Improved approach to biopsy decisions in prostate cancer
medwireNews: Researchers have developed a strategy for reducing the number of initial biopsies performed among men who are at low risk for prostate cancer.
Performing prebiopsy multiparametric magnetic resonance imaging (MRI) along with assessment of prostate volume identified men who could avoid biopsy, with a low likelihood of missing significant cancer, report Noboru Numao (Tokyo Medical and Dental University Graduate School, Japan) and colleagues.
In a study of 351 men with a prostate specific antigen (PSA) level between 2.5 and 20 ng/mL and/or a digital rectal examination (DRE) indicating possible clinically localized disease, all participants underwent prebiopsy multiparametric MRI comprising T2-weight imaging, diffusion-weighted imaging, and/or dynamic contrast-enhanced imaging. Within 3 months of MRI, the men also underwent extended biopsy. The number of sampling cores taken ranged from 14 to 29, with a mean of 21 cores.
On dividing the cohort into low-risk (PSA <10 ng/mL, normal DRE) and high-risk (PSA ≥10 ng/mL, abnormal DRE) groups, the researchers found that the positive MRI rate was significantly lower in the low-risk than the high-risk group, at 38% versus 59%.
In addition, men with a negative MRI in the low-risk group had a substantially lower frequency of significant cancer (as defined by Gleason score and cancer volume), compared with men from the same group who had a positive MRI result and compared with all men in the high-risk group.
In order to identify men who could avoid biopsy while remaining at a low risk for nondetection of significant cancer, the team performed multivariate analysis for the men from the low-risk group who had negative MRI results.
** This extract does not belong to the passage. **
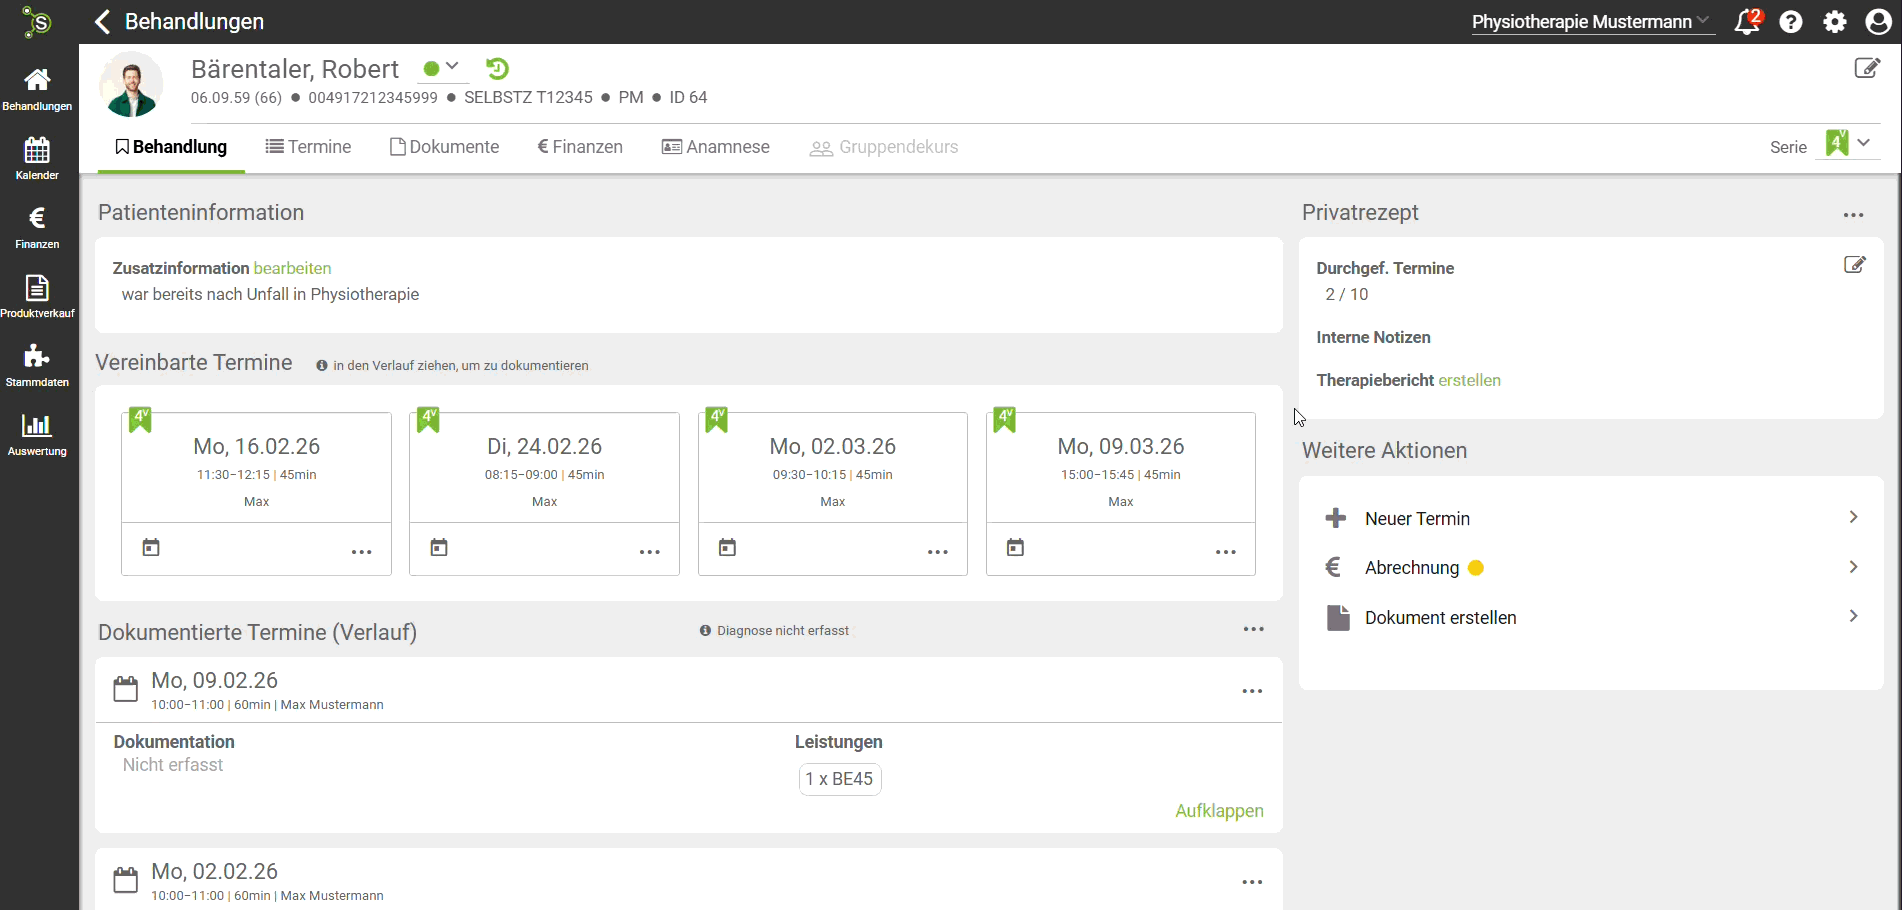
Task: Open the Serie bookmark dropdown
Action: point(1848,144)
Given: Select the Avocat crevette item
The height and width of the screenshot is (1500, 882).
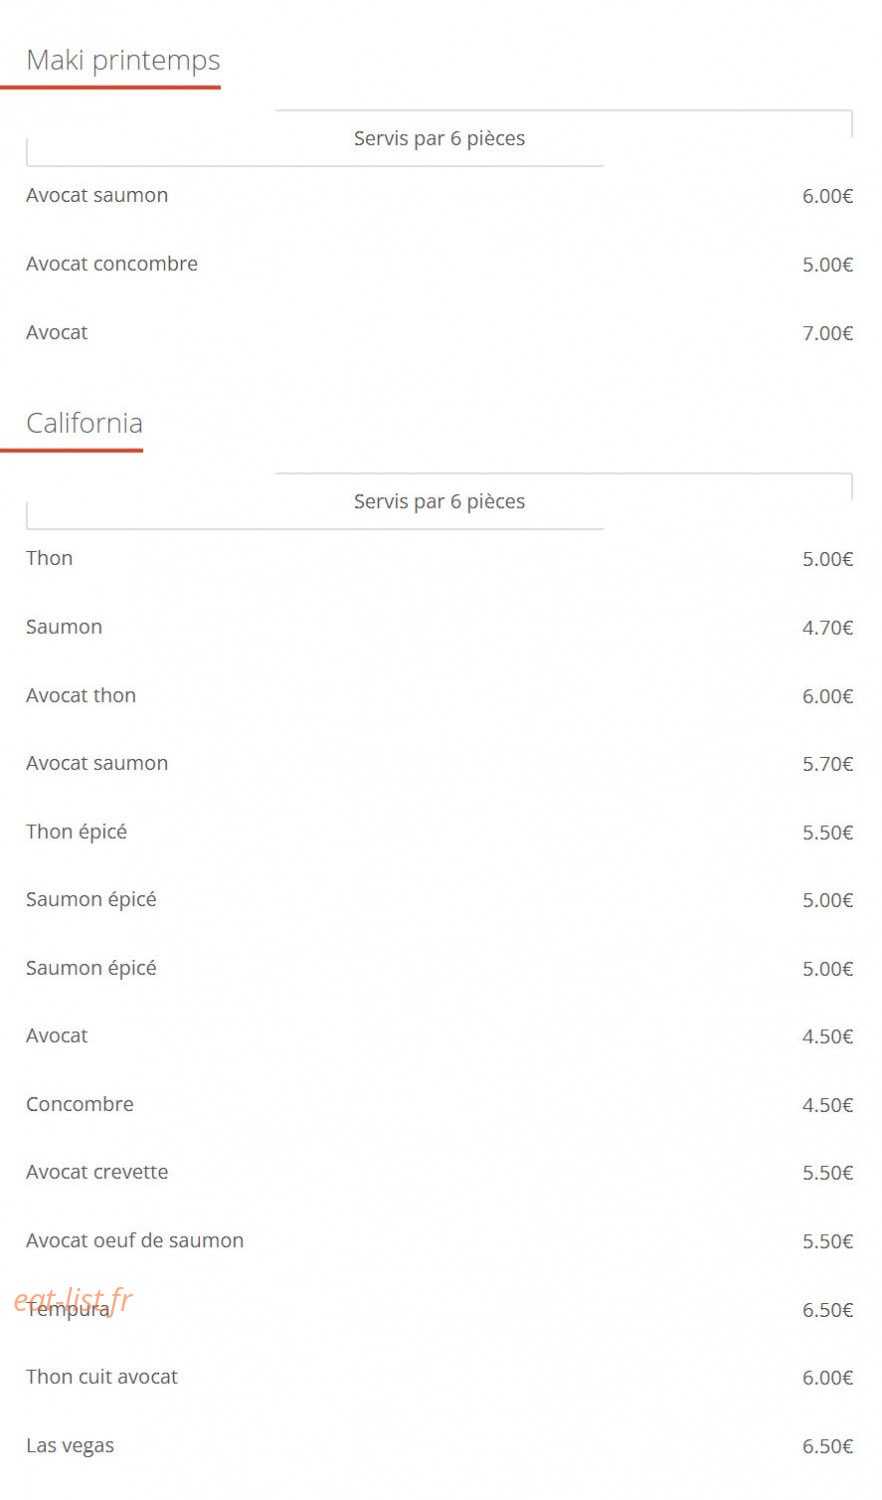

As reported in the Journal of Urology, prostate volume was the only significant predictor for significant cancer in this group.
Further analysis showed that, in the low-risk group, the negative predictive value of a combination of positive MRI and lower prostate volume (less than 33 mL) for significant cancer was 95.1%-97.5%.
"At this PPV [positive predictive value], 33% of men could avoid biopsy," note Numao and colleagues.
Currently, the diagnostic strategy for prostate cancer does not generally include MRI before initial biopsy due to the associated financial and physical burdens, explain the researchers. "However, if numerous biopsies could be avoided through the use of prebiopsy MRI, as we have shown, the burdens would be eliminated."